Fraudsters get this information in a variety of ways, including stealing correspondence, hacking, obtaining data on the “dark web”, exploiting personal information on social media, or though “social engineering” where innocent parties are persuaded to give up personal information to someone pretending to be from their bank, the police or a trusted retailer. Growing numbers of young people are falling victim, according to Cifas, with almost 25,000 victims in 2016 being under 30. In particular, there was a 34% increase in under 21s. Cifas is calling for better education around fraud and financial crime and urging young people to be vigilant about protecting their personal data. 2016 also saw increases in victims aged over 40, with 1,869 more victims recorded by Cifas members.
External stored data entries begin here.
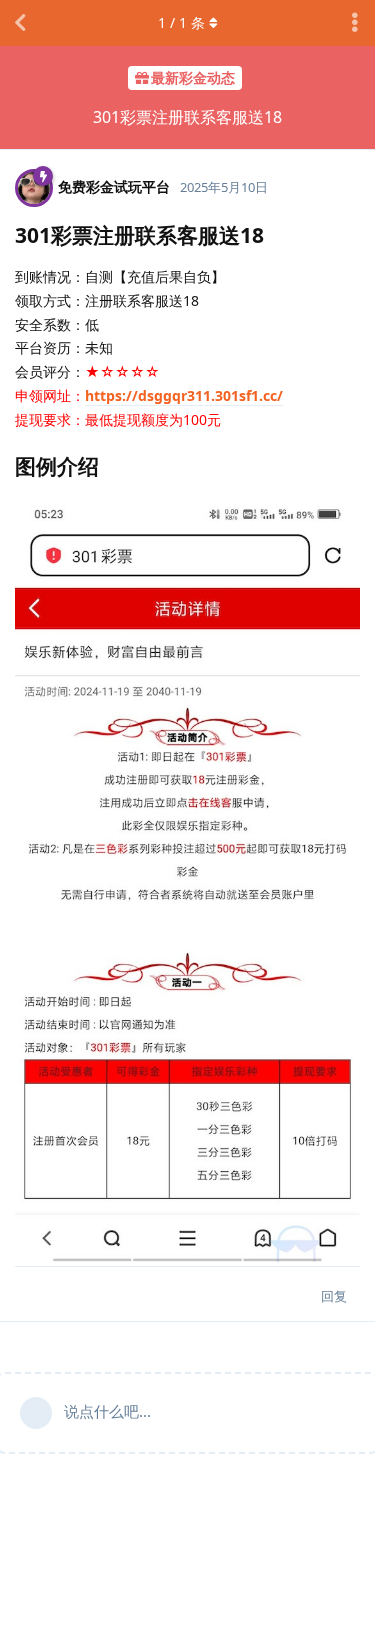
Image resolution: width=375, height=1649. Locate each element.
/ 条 (181, 22)
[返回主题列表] (20, 23)
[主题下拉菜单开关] (355, 23)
“These figures show that identity fraud continues to be the number one fraud threat,” said Mike Haley, Cifas deputy chief executive.
“With nine out of 10 identity frauds committed online and with all age groups at risk, we are urging everyone to make it more difficult for fraudsters to abuse their identity,” he said.
Haley said there are three simple steps that anyone can take to protect themselves: use strong passwords, download software updates when prompted on your devices, and avoid using public Wi-Fi for banking and online shopping.
“We all remember to protect our possessions through locking our house or flat or car but we don’t take the same care to protect our most important asset – our identities,” he said.
“We all need to take responsibility to secure our mail boxes, shred our important documents such as bank statements and utility bills, and take sensible precautions online – otherwise we are making ourselves a target for the identity fraudster.”
Cifas also advises enabling privacy setting across all social media and protecting all devices with passwords and security software.
Poor security like an ‘unlocked house’
City of London Police commander Chris Greany, who is national co-ordinator for economic crime, said: “With close to half of all crime now either fraud or cyber crime, we need to make sure we protect our identity.
“Identity fraud is the key to unlocking your valuables. Things such as weak passwords or not updating your software are the same as leaving a window or door unlocked,” he said.
Organised cyber fraud gangs are turning their attention to online lenders and emerging financial services, potentially netting £8bn in 2016, according to a report published by security firm ThreatMetrix in February 2017. Online fraudsters are exploiting the time delays inherent in reporting loan agreements to credit bureaus for substantial financial gain. This attack method is expected to grow in 2017, with the number of attacks specifically targeting alternative lending up by 150% since the third quarter of 2016. ThreatMetrix detected 80 million attacks using fake or stolen credentials during 2016 in the finance sector alone.